## Task:
If a line in the entries contains the string "height", include that line in your answer.

Start of Material for the task

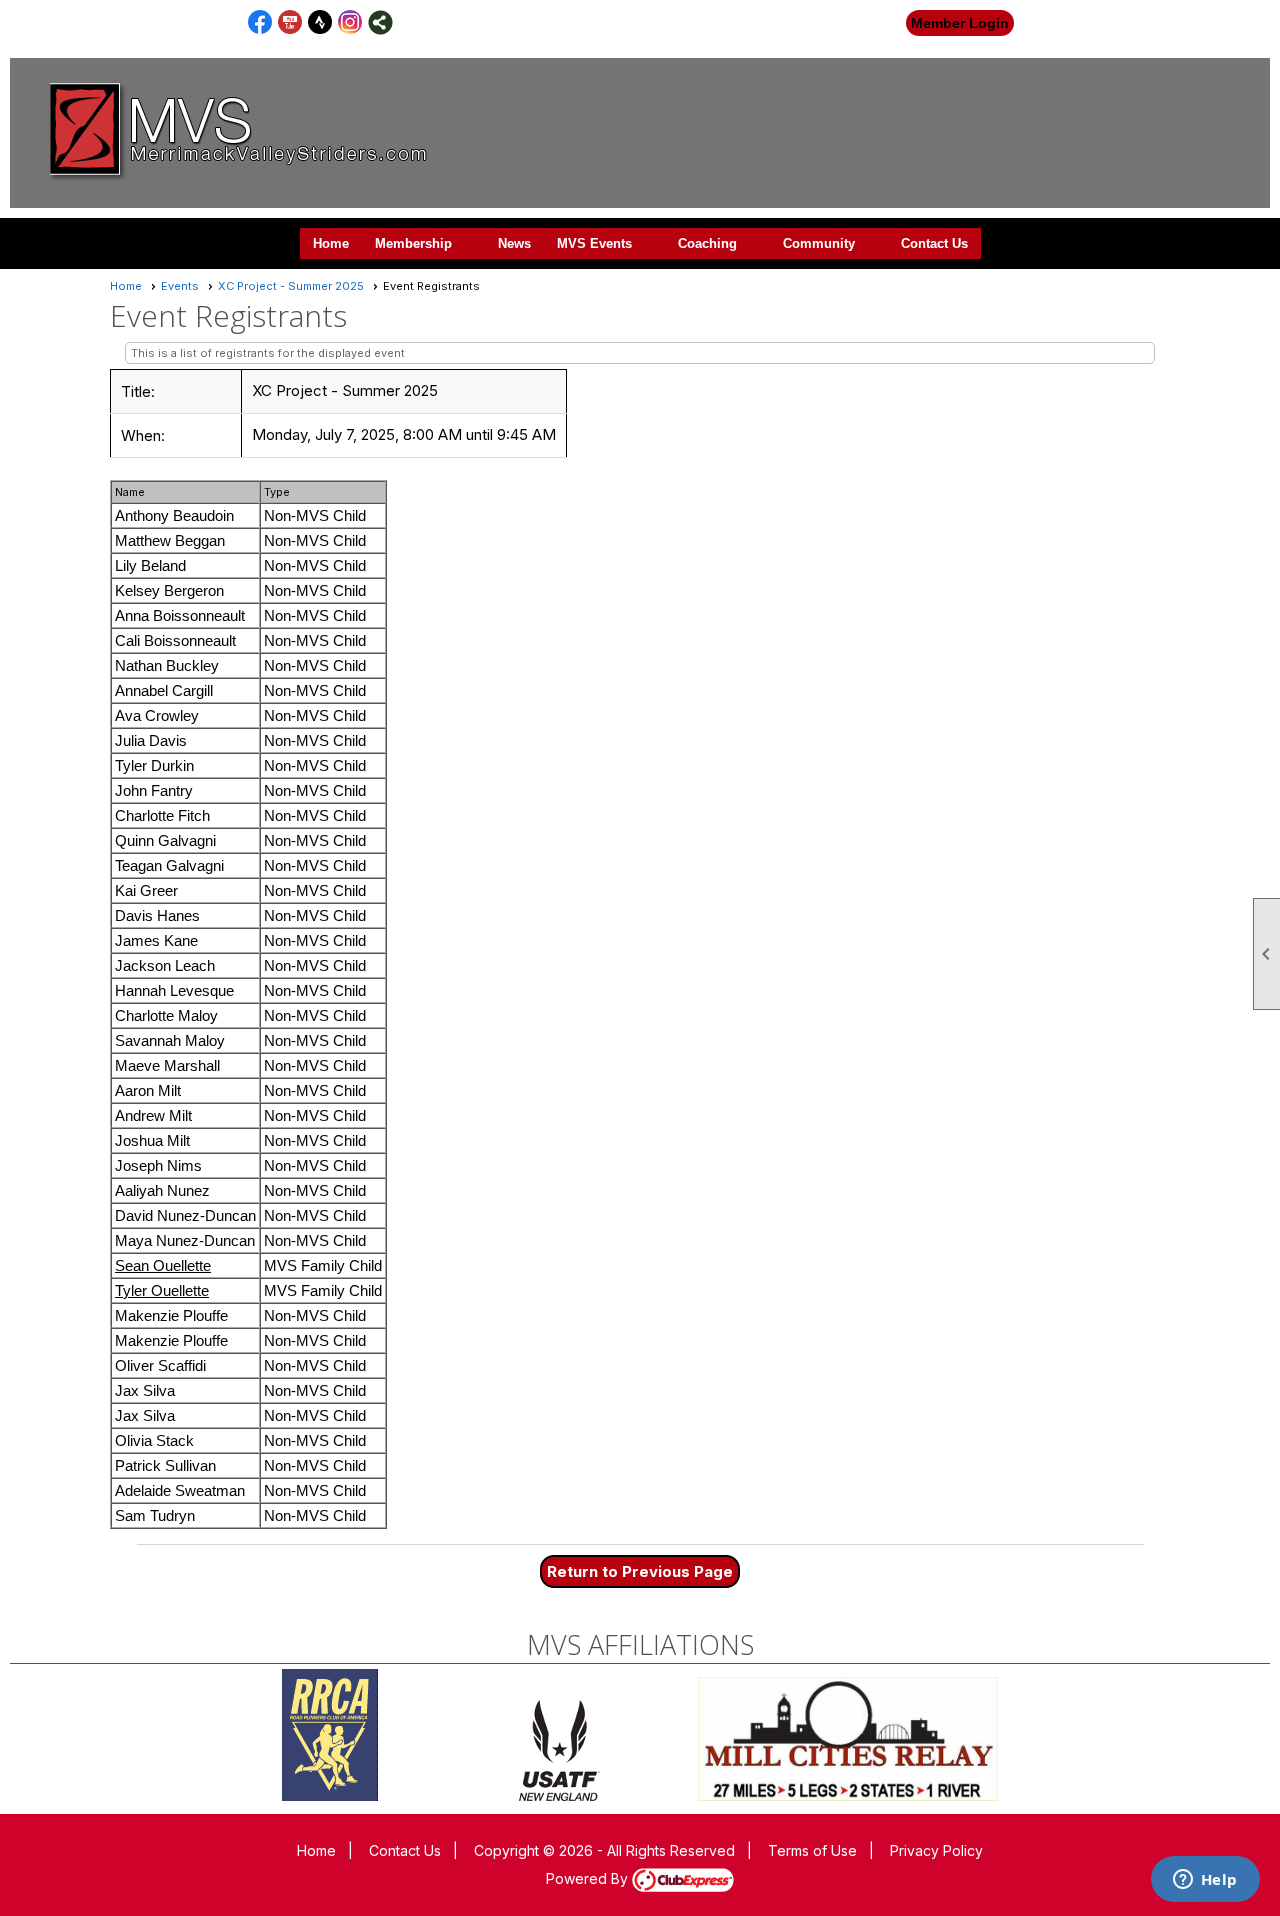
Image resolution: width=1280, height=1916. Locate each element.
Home (331, 243)
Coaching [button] (707, 243)
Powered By (589, 1878)
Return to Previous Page (640, 1571)
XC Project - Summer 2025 (291, 286)
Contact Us (934, 243)
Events (180, 286)
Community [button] (819, 243)
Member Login (960, 23)
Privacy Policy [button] (936, 1850)
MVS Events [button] (594, 243)
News (514, 243)
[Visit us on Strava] (320, 22)
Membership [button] (413, 243)
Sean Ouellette (163, 1265)
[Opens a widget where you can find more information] (1205, 1881)
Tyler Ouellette (162, 1290)
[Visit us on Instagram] (350, 22)
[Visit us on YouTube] (290, 22)
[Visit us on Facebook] (260, 22)
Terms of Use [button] (812, 1850)
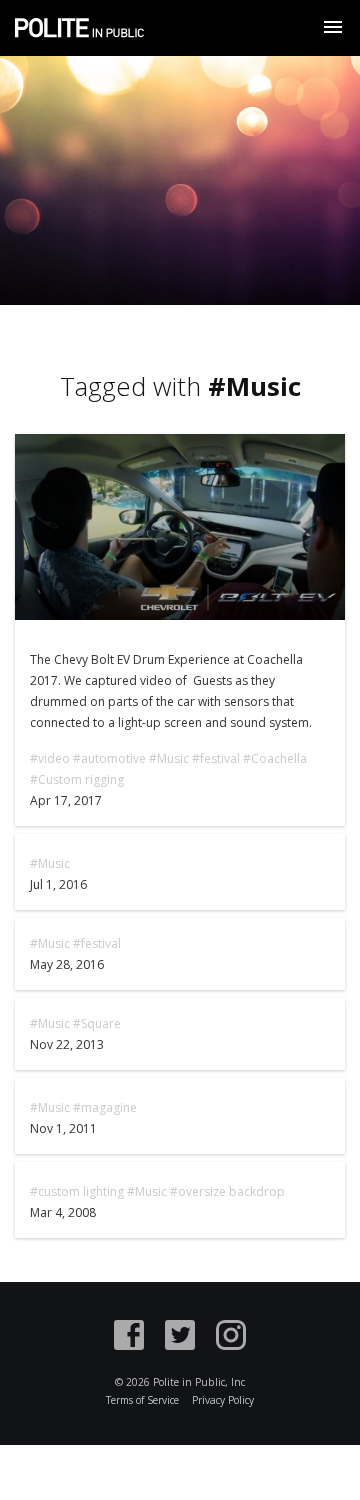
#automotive (109, 758)
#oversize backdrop (227, 1191)
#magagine (105, 1107)
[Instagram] (231, 1338)
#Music (169, 758)
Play (180, 527)
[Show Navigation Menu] (333, 27)
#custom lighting (77, 1191)
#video (50, 758)
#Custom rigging (77, 779)
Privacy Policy (223, 1400)
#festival (216, 758)
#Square (97, 1023)
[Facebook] (129, 1338)
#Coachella (275, 758)
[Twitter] (180, 1338)
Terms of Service (142, 1400)
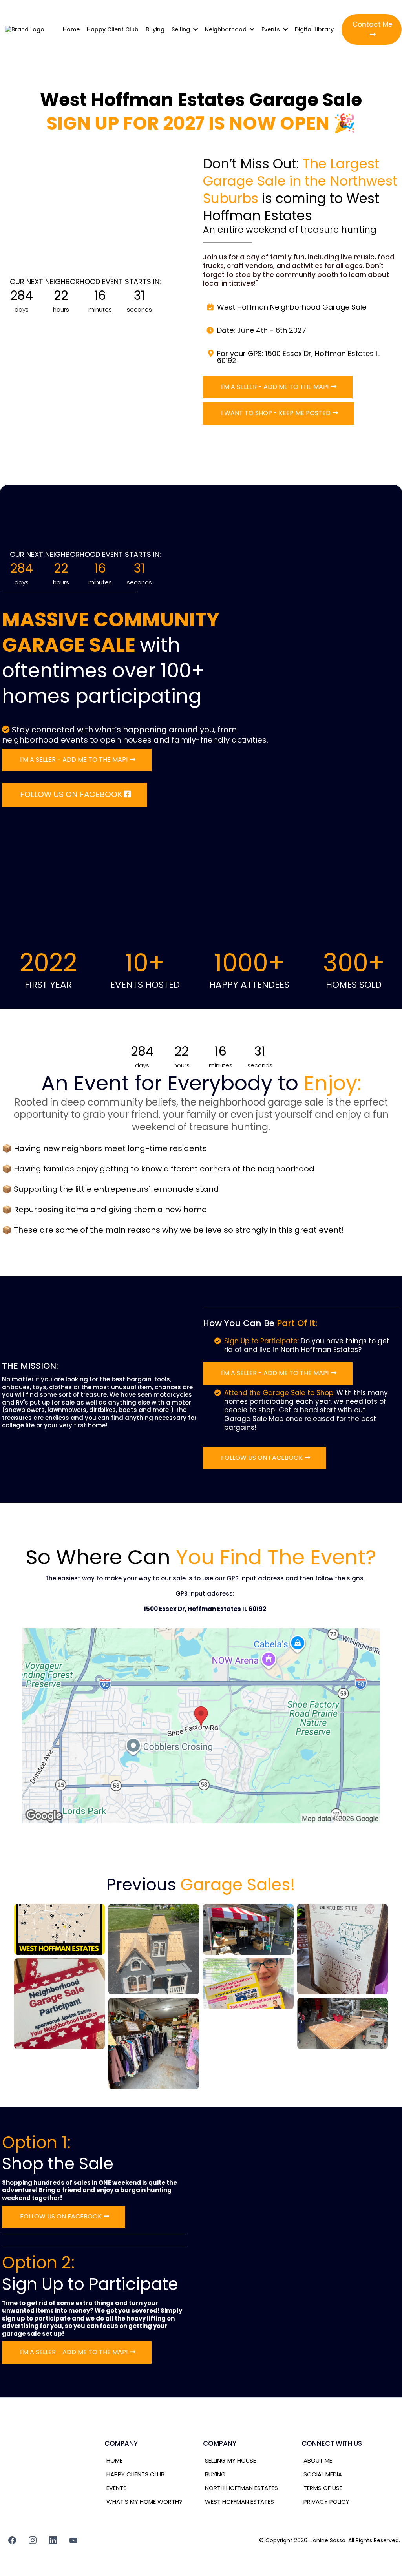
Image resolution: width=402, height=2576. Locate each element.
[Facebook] (12, 2540)
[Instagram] (32, 2540)
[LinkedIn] (53, 2540)
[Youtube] (73, 2540)
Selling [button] (182, 29)
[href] (201, 1725)
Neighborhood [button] (226, 29)
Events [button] (271, 29)
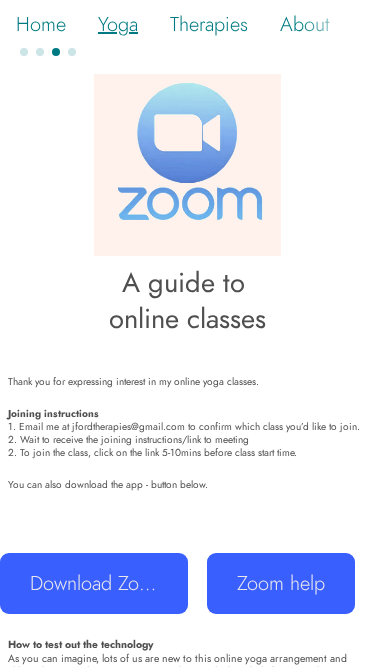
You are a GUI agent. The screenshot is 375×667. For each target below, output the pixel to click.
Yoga (118, 24)
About (304, 24)
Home (41, 24)
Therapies (209, 24)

End of Material for the task

## Result of the exercise:
Image resolution: width=1280, height=1916. Locate each element.
Image resolution: width=402, height=2576. Locate each element.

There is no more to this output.